Chanter est un espace absolu de liberté et de singularité. Les passages musicaux sont bluffants de sincérité et de contrôle. Les acteur·ices se révèlent de superbes musicien·nes capables de maitriser tous les styles. Iels passent avec une aisance déconcertante du gospel, au rap, au chant polyphonique dans les compositions originales d’Ariane Issartel et Fiona Lévy.

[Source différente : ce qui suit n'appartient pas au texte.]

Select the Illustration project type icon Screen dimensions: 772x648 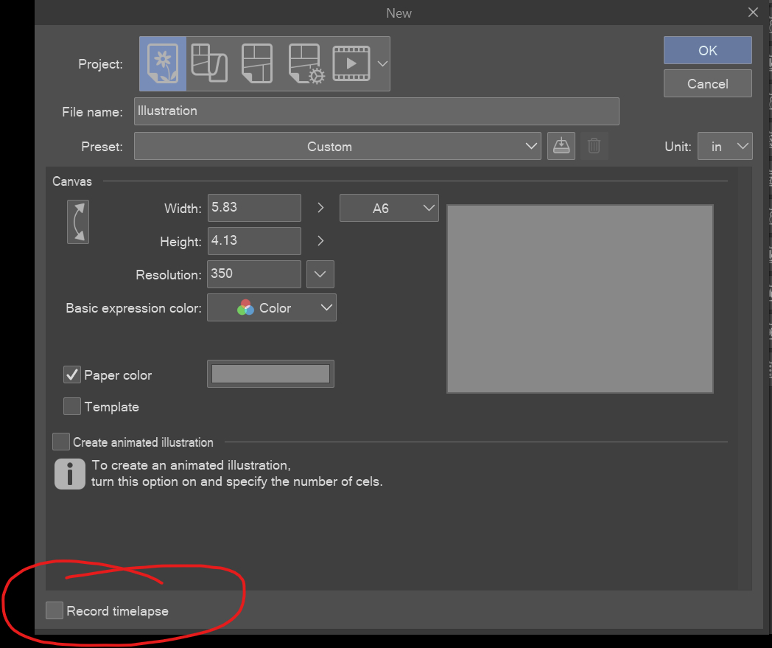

La magie, la vraie, est là, lorsque l’unisson de ces voix fait vibrer les barreaux des prisons. Ainsi, la chanson de la saignée menée par Lucie Ouchet est belle à pleurer. On frémit en entendant s’envoler les paroles  » À qui donnes-tu mon corps? ». Toutes ces voix s’accordant sur la peine d’une jeune femme qui se voit dépossédée de son corps par une supposée médecine créent un vertige de beauté. En opposition aux regards d’une foule accusatrice, les voix ont quelque chose d’une armée protectrice. Comme si entraient en résonance toutes les voix qui s’étaient insurgées. On chante pour ne plus être seul·es.

© Laura Bousquet

Vinegar Tom est une pièce ambitieuse d’une jeune compagnie qui ose rêver grand. Le défi de cette adaptation exigeante et complexe est relevé avec brio. Vinegar Tom est un ovni raffiné où l’on chante les femmes et le monde.